Mayor Marion Barry told a D.C. statehood convention committee yesterday that he favors a strong, centralized executive branch under the city's proposed state constitution with the "governor" empowered to appoint judges and most cabinet-level officials.

Barry, the first witness in a series of public hearings being held by the 45-delegate convention during the next two weeks, said the delegates should consider only the attorney general, comptroller and possibly a statewide "sheriff" as elected officeholders, while all other executive branch officials should be appointed by the elected governor.

He urged that the governor be permitted to succeed himself, a practice prohibited in some states. "I'm opposed to a one-term governor," he told the executive branch committee of the convention. "You can't get anything done."

Barry's testimony came as convention delegates rushed to prepare hearings on an assortment of constitutional issues, such as the proposed state's court system, election procedures and its relationship with the federal government.

Delegates must complete writing a proposed constitution by May 29. It then goes to city voters for consideration, probably in this fall's election.
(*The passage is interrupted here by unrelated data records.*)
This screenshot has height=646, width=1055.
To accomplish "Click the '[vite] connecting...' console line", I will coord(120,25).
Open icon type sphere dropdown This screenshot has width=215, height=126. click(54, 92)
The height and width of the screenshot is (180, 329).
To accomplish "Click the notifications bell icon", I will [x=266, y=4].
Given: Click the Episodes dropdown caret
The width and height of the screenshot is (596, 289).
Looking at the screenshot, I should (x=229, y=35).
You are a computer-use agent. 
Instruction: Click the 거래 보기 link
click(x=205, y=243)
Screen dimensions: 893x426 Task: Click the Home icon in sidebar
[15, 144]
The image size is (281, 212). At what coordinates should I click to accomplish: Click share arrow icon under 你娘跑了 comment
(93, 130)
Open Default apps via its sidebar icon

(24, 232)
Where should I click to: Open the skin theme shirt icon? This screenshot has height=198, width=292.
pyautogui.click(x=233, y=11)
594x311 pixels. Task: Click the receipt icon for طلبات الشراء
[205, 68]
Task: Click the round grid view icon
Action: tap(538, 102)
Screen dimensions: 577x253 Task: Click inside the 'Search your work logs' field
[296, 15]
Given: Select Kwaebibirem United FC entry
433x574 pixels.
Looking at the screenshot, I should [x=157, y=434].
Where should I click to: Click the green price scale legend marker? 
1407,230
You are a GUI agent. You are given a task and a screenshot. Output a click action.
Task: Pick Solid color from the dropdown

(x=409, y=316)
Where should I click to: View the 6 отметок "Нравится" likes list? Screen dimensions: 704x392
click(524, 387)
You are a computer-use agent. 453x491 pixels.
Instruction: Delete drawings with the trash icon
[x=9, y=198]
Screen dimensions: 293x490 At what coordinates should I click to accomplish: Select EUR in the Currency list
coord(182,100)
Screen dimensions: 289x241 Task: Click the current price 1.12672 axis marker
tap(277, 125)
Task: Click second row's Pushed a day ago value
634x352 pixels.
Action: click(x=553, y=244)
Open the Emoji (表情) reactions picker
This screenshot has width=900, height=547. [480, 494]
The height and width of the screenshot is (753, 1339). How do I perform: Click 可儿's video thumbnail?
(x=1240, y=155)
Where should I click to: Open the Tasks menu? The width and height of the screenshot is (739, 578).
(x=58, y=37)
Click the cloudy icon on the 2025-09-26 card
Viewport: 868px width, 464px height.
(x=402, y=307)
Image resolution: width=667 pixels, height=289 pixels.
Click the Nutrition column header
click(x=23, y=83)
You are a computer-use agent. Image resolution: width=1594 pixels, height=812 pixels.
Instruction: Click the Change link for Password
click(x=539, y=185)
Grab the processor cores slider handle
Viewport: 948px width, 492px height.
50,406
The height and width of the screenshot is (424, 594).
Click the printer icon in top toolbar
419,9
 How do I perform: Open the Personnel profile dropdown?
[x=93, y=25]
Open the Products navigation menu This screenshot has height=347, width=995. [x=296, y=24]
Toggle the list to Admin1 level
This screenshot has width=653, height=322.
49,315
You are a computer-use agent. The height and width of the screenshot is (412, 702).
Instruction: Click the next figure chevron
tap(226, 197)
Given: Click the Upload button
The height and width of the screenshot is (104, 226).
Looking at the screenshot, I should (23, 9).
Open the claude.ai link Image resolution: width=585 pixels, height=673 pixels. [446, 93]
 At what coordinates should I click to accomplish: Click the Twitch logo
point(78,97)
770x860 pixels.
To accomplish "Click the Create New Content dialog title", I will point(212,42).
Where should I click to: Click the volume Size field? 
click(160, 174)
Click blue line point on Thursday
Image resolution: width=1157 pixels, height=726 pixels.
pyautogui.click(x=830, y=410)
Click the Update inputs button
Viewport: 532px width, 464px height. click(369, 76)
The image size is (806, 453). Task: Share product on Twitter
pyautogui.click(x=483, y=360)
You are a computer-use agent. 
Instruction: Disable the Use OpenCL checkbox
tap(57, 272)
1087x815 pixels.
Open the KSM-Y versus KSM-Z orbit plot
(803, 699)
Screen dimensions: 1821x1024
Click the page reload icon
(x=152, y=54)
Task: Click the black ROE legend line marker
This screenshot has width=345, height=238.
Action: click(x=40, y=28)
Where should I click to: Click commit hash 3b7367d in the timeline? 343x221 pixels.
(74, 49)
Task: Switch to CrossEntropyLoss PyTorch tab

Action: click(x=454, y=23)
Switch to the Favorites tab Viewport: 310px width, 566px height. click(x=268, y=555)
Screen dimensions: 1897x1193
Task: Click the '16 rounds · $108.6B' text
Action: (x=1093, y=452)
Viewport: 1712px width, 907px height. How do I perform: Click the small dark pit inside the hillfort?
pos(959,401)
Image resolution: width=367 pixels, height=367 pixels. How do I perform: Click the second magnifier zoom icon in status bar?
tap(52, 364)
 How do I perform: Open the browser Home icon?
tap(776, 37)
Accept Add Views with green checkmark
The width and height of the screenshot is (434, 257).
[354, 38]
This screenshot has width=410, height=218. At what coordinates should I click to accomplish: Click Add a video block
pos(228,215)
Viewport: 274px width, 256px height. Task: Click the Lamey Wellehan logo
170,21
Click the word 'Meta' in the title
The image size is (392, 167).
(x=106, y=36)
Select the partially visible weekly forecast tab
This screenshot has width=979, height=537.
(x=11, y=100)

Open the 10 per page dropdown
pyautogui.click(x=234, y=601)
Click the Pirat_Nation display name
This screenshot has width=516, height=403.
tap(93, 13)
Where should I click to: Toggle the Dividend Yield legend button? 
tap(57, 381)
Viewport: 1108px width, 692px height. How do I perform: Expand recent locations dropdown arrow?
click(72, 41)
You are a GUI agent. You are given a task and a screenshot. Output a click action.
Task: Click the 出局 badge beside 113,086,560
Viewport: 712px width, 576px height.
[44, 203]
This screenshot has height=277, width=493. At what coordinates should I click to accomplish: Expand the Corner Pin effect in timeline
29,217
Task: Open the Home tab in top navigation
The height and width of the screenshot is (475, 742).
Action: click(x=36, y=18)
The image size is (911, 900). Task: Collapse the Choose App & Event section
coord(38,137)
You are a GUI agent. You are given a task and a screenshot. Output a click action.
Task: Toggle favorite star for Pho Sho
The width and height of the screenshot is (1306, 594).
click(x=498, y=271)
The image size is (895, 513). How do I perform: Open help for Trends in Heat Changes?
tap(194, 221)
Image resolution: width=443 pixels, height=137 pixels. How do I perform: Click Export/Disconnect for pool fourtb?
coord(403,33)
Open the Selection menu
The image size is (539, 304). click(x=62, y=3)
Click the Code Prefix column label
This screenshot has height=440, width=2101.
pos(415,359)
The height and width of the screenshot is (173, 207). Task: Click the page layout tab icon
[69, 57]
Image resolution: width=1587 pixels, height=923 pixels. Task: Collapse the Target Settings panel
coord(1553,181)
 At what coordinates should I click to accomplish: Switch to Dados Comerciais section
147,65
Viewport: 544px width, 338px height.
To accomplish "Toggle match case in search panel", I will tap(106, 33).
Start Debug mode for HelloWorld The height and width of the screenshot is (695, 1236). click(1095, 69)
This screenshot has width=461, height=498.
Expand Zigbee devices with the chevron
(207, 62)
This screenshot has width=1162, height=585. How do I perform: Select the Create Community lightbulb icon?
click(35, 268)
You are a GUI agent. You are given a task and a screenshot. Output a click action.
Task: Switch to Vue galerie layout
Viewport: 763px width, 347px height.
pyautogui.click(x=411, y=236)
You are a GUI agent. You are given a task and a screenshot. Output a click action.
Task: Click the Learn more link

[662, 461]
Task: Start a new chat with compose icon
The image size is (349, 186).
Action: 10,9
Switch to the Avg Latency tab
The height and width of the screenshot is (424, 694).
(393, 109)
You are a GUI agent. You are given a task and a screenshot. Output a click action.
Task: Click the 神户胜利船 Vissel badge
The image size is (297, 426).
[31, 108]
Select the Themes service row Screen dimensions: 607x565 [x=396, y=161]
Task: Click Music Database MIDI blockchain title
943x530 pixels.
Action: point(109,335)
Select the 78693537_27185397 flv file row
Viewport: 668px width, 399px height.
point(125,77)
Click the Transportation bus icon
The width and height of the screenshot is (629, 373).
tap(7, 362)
If approved there, it would go to Congress, where both houses must approve it for statehood to be implemented.

So far during the 90-day convention, the city's political establishment has stood on the sidelines. Many city leaders, including D.C. congressional Del. Walter E. Fauntroy, say statehood has little chance of passing Congress, and some leaders say privately they do not want to be associated with a lost cause.

The result is that the convention consists largely of neighborhood-level activists with limited political experience, operating on a meager $150,000 budget.

Yesterday's hearing by the convention's executive branch committee was typical of convention problems. The governors (or their representatives) of Virginia, Delaware and Rhode Island were on the witness list, but none appeared.